Yıldırım’da ’Kudüs Bizim Neyimiz Olur’ söyleşisi Yıldırım’da ’Kudüs Bizim Neyimiz Olur’ söyleşisi
Özkan YILDIRIM
İnegöl'ün genç olmasına rağmen bir o kadar da tecrübeli Belediye Başkanı Alper Taban ile birçok konuyu ele aldığımız güzel, kapsamlı bir röportaj gerçekleştirdik. 
Başkanım sizi İnegöl'de herkes tanır, sever, okuyucularımız için kısaca kendinizi tanıtabilir misiniz acaba?

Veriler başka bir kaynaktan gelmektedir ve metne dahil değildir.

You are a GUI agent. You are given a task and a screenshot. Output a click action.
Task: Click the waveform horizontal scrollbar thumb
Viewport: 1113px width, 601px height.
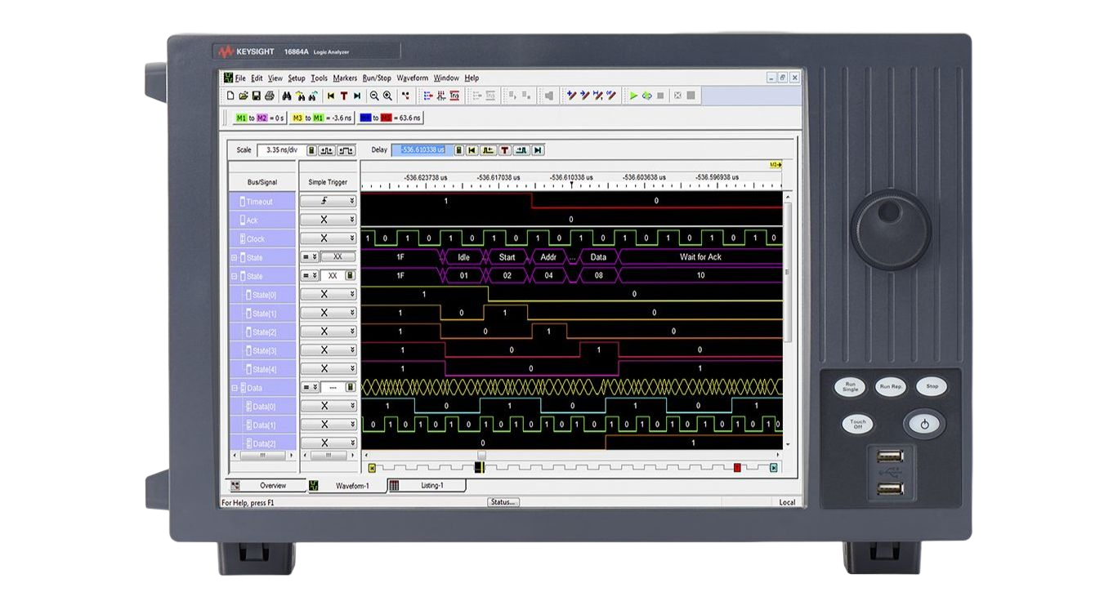click(x=481, y=455)
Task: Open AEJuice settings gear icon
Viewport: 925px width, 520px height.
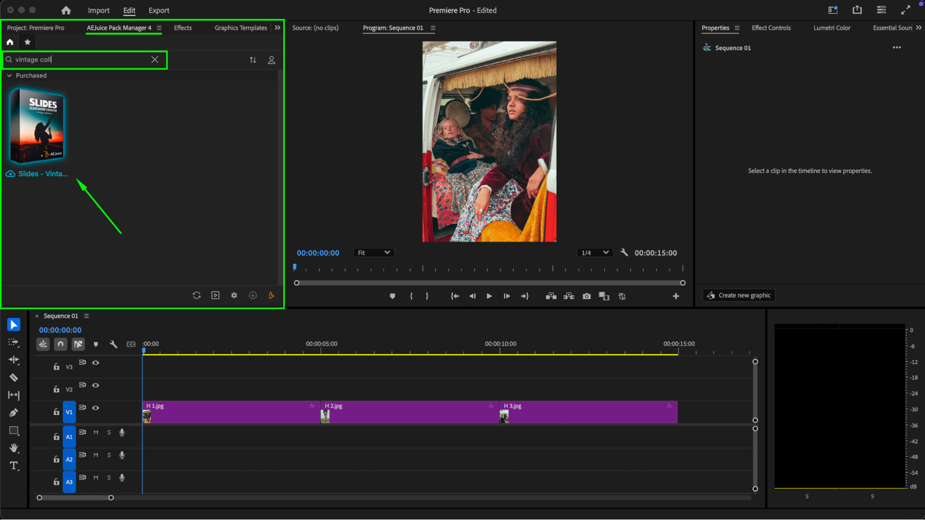Action: tap(234, 295)
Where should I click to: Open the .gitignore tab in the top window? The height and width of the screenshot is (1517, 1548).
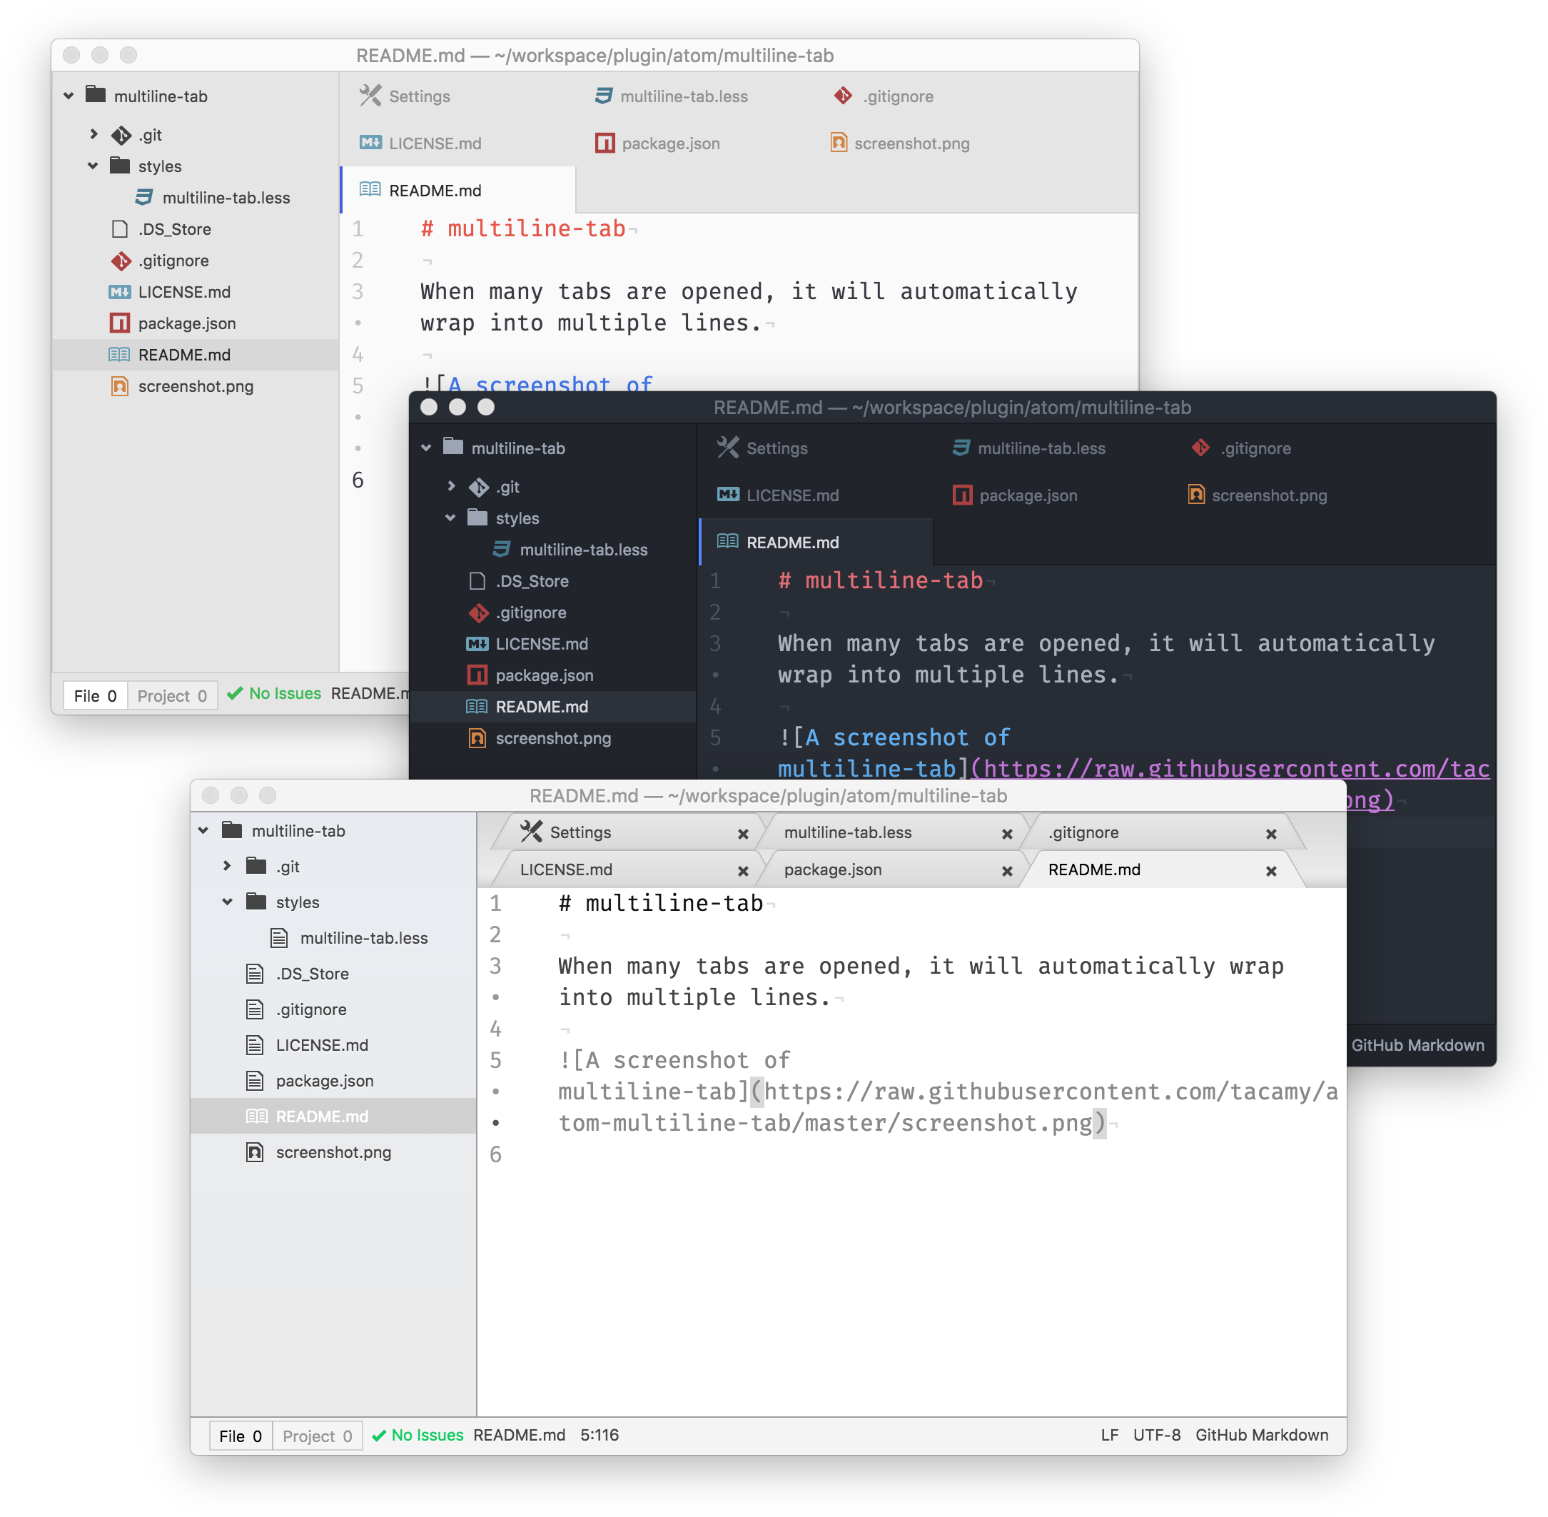click(x=897, y=96)
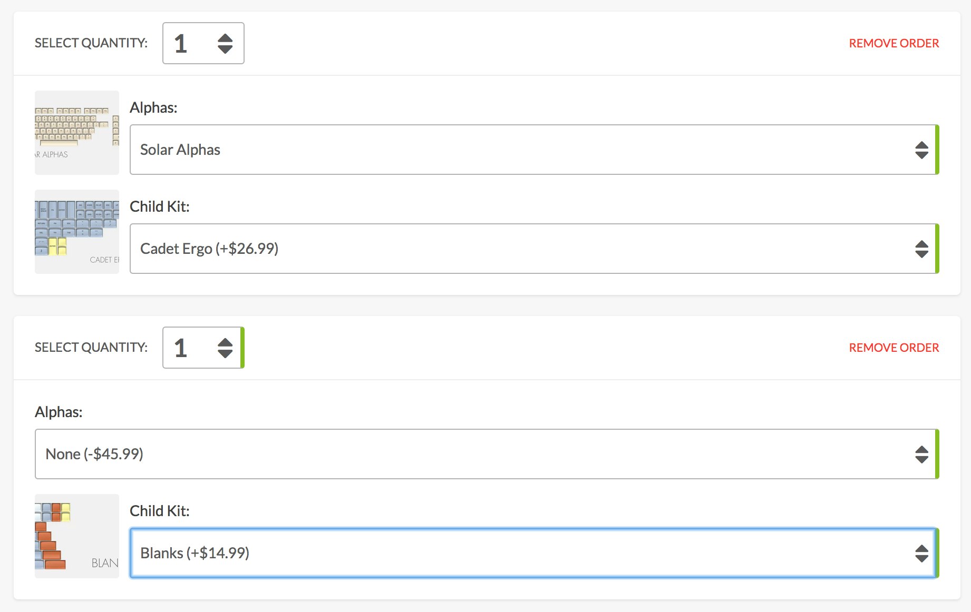Click the Blanks kit thumbnail image
The image size is (971, 612).
click(77, 536)
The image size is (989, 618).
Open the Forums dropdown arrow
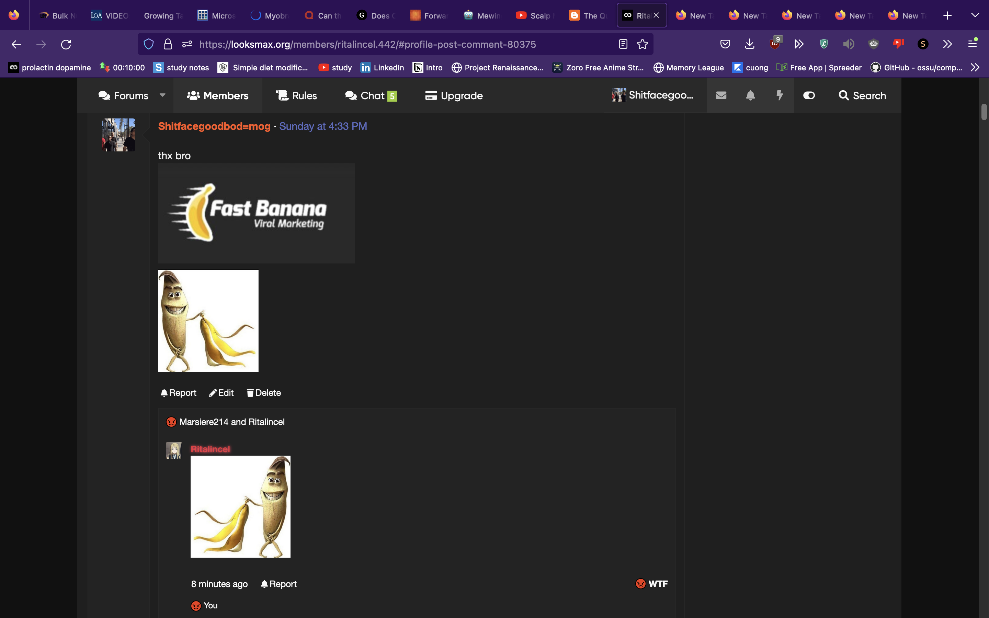162,95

1976, İnegöl doğumluyum. İlk, orta ve lise öğrenimimi İnegöl'de tamamladım. Daha sonra işletme ve beraberinde de kamu yönetimi ve siyaset bilimi alanında yüksek lisansımı tamamladım. 2005 yılında siyasete dahil oldum. 2014 yılına kadar parti yönetimi tarafından belirli görevlerde bulundum, sonrasında 2014 ile beraber yerel yönetimlerde meclis üyesi olarak görev yaptım, son 2017 yılında yaşanan Bursa'daki değişiklik neticesinde bizler de burada görev aldık. Yerel seçimlere kadar, yani Mart ayına kadar görevimi yaptığım noktada aday gösterildim ve sonra seçimleri de kazanarak halihazırda görevime devam etmekteyim. Evliyim, iki çocuk babasıyım. Özel sektörden geliyorum, özel sektörde telekomünikasyon alanında bir işletmemiz var, orada kardeşim işin başında halen devam ediyor. Bize de Allah nasip etti burada görevliyiz. Elimizden gelen en iyi hizmeti sunma çabasındayız.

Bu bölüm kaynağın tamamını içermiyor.